If Jim Morrison -- the self-described Lizard King -- were to break on through from the other side, he'd find two patient groupies waiting in the wings of the multiplex.

"The Banger Sisters," Fox Searchlight Pictures' newest film by writer/director Bob Dolman, pairs Goldie Hawn and Susan Sarandon as formerly renowned L.A. rock scene groupies Suzette and Vinnie, respectively, who reunite after 20 years of estrangement.

Suzette is the oversexed, aging wild rose of the Whisky-a-Go Go who blows back into Vinnie's life like a patchouli-scented westerly Hollywood breeze and upsets her beige, Williams-Sonoma-decorated world.

Vinnie -- or "Lavinia," as she is now called -- has become an uptight working mother and seems less than interested in reliving her days as "a Banger sister," a nickname given to the pair by Frank Zappa for services rendered.

The resulting struggle is the story of two women with a shared past -- one is determined to preserve it while the other wants to forget it.

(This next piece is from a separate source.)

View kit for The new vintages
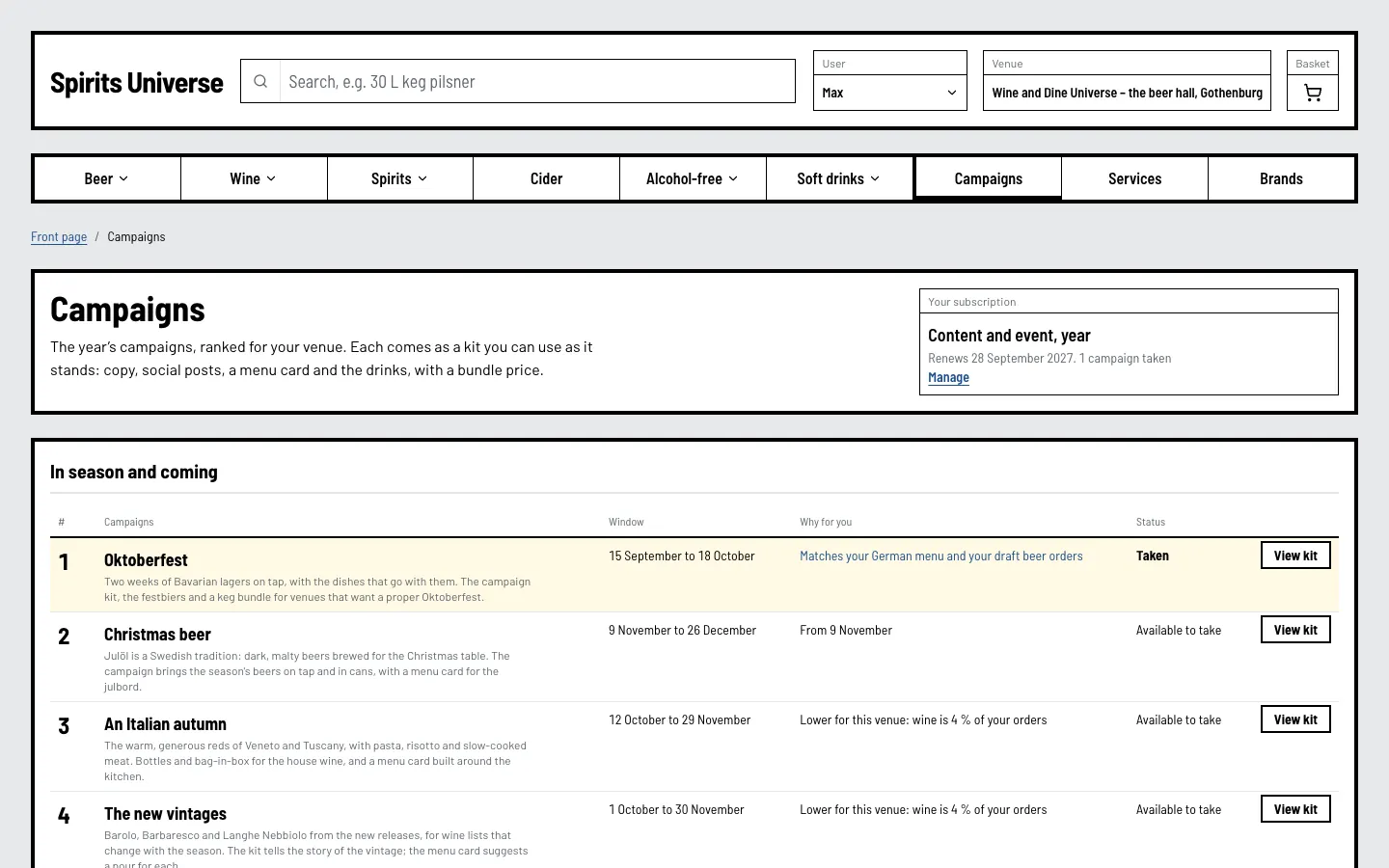The height and width of the screenshot is (868, 1389). [x=1295, y=809]
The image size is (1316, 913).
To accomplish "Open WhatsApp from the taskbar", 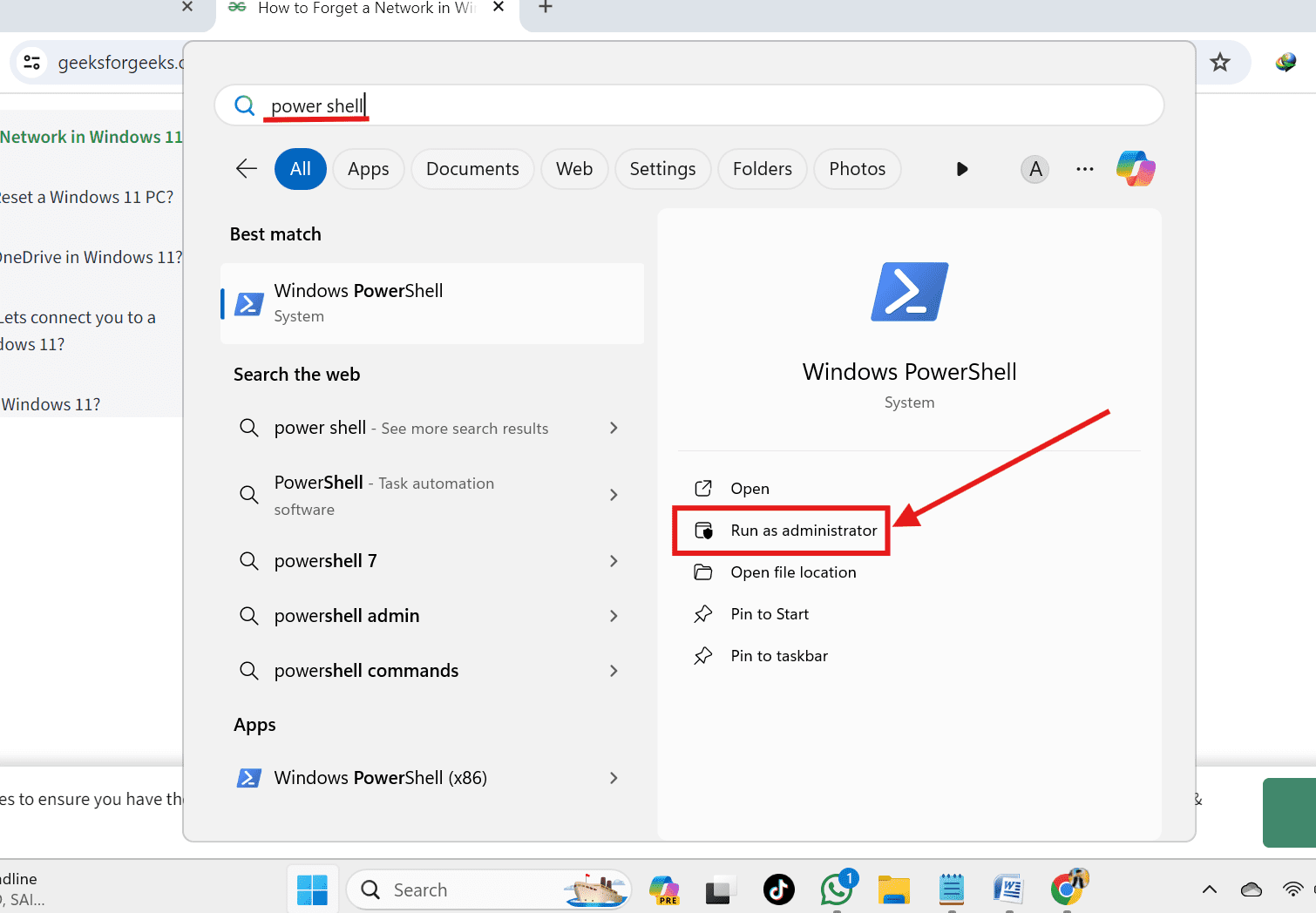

Despite her protests, Vinnie embraces Suzette's friendship again -- along with her rock 'n' roll spirit.

Watching the film, it's as if Hawn has taken on daughter Kate Hudson's role from Cameron Crowe's "Almost Famous," and Sarandon returns to the not-so-innocent Janet Weiss role that she made famous in "The Rocky Horror Picture Show."

Proof of the women's legendary reputation speaks for itself in a scene where the women look through their sacred "Rock Cock Collection," a metal box filled with Polaroids revealing various rock stars' manhoods -- or lack thereof.

While the film includes several interesting rock 'n' roll history lessons and insider information -- like the size of Robert Plant's "whammy bar" -- it lacks specific flashbacks into Suzette and Vinnie's adventures as the Banger Sisters.

It seems the film relies too much on what the audience should supposedly know about the groupie phenomenon from films like "Almost Famous" and VH1's "Behind The Music" series.

As a result, one can only imagine what wild adventures the girls must have had.

Unfortunately, the Hollywood machine kicks into full gear near the end as it beats the audience over the head with the moral message of the film: Be yourself and don't deny who you are.

Whether you're a groupie, a fan of rock stars or have a die-hard MILF fetish, "The Banger Sisters" is a film that will make you look twice at your elders. They just might hold the key -- or Polaroid -- to your favorite rock god's private past.